I wanted to not think. And I was afraid, okay?
I didn’t trust myself to take care of you, of us.
After that, I read your email and figured it was better that you ended things.
You were so clear, so resolved. I never thought I would have a single chance to change your mind.
I wasn’t even sure if I should. I don’t know how to tell you how sorry I am that it happened that way, how sorry I always will be.
I never would have let you eat blueberry pie alone. I loved… pie.”
“I thought I was doing you a favor! Myself a favor. And you know what? You could hate pie. You could love pie. You could be a pie. What do I know? And now I have to find a way to tell the world nice things about you, and all I have to go on is a couple of walkathons and a cool mom.”
He did make mistakes, all the ones she mentioned and several more she didn’t know about.
Anyone who saw him on a daily basis would have known that he was hanging on by a thread after Ale died.
No one who knew him would have counted on anything he said or did at that moment.
But that was no excuse. He’d run away from her back then.
He ran away from his own career by taking that supplement.
He was trying to run away from sharing who he was right now.
How long was he going to keep hiding from things that were uncomfortable?
His phone rang. It was an American number with a San Francisco area code, and he was pretty sure he knew what it was.
This was the absolute worst timing to get the best news.
“I have to take this. Please. I’ll explain.
I promise. But I have to take this,” he said.
He slid his finger across the screen and began to walk toward the older section of the lungomare .
“Sure,” said Ellie, shaking her head as he walked away.
Ellie couldn’t hear what Cris was saying, but the tense shape of his body as he held the phone to his ear and tried to buffer the breeze with his other hand gave her the sense that it was important.
Maybe. Maybe he answered just to stall and it was the dentist reminding him he had an appointment for a cleaning next week.
Whatever. Was any of this conversation going to change her opinion of what happened?
The better question was whether or not she needed it to.
She could go on as normal, not thinking that things could have been different, not wondering if she had been the only one lying awake and turning everything over in her head.
She had gone on the trip with her dad because even though his interview was in LA, they were close enough to drive to Cris’s meet in a reasonable amount of time.

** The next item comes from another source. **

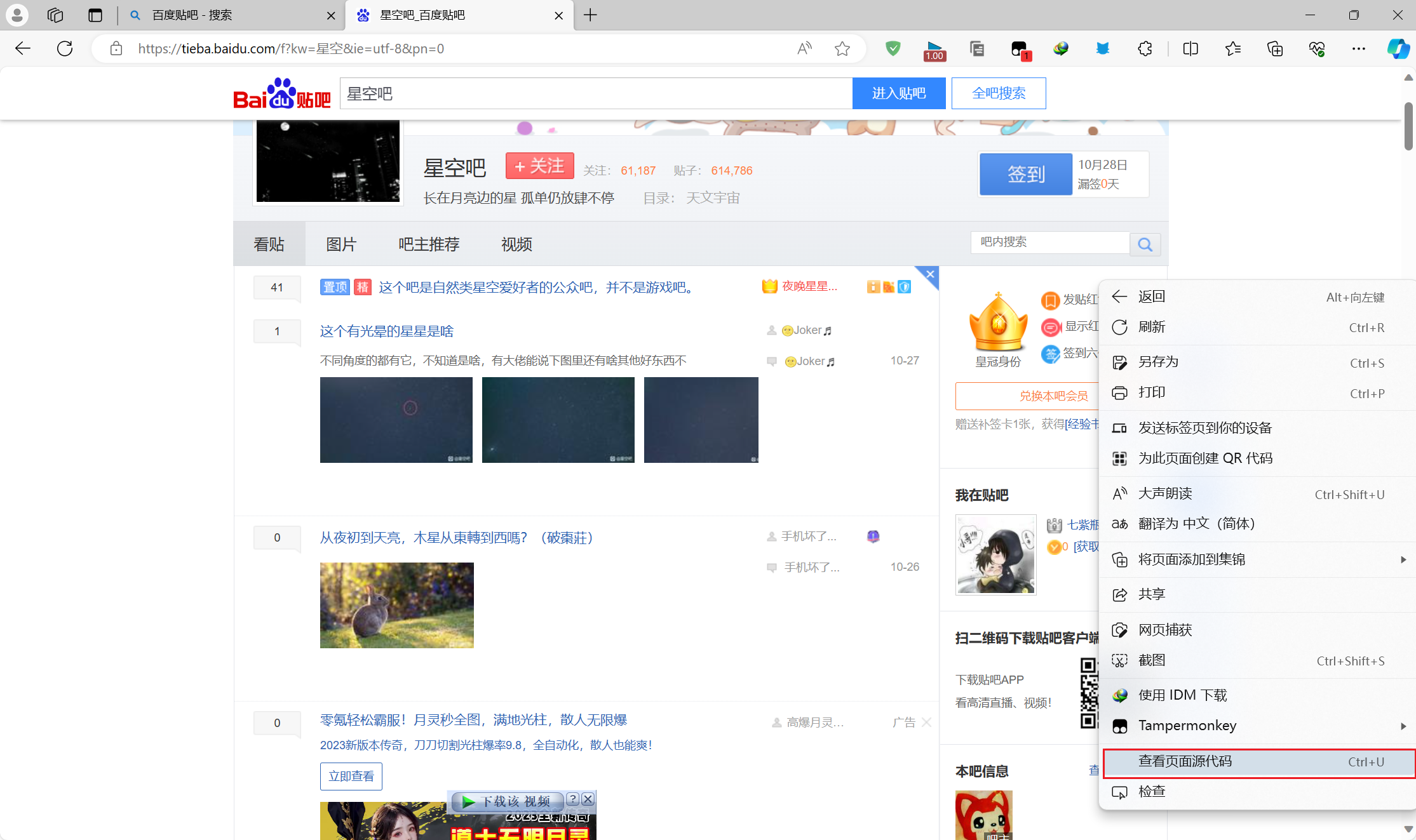
Task: Switch to the 图片 tab
Action: click(x=341, y=244)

Of course, she could never admit that she was more excited to see Cris than to spend quality time with her dad.
She was crushed when it turned into a disaster and was crushed even worse when she had to hide her feelings so her dad wouldn’t catch on.
She told Gio she had cramps to get out of going to dinner with him and the Stanford coach, but the hotel room had been too quiet and her mind had too much space to wander off into.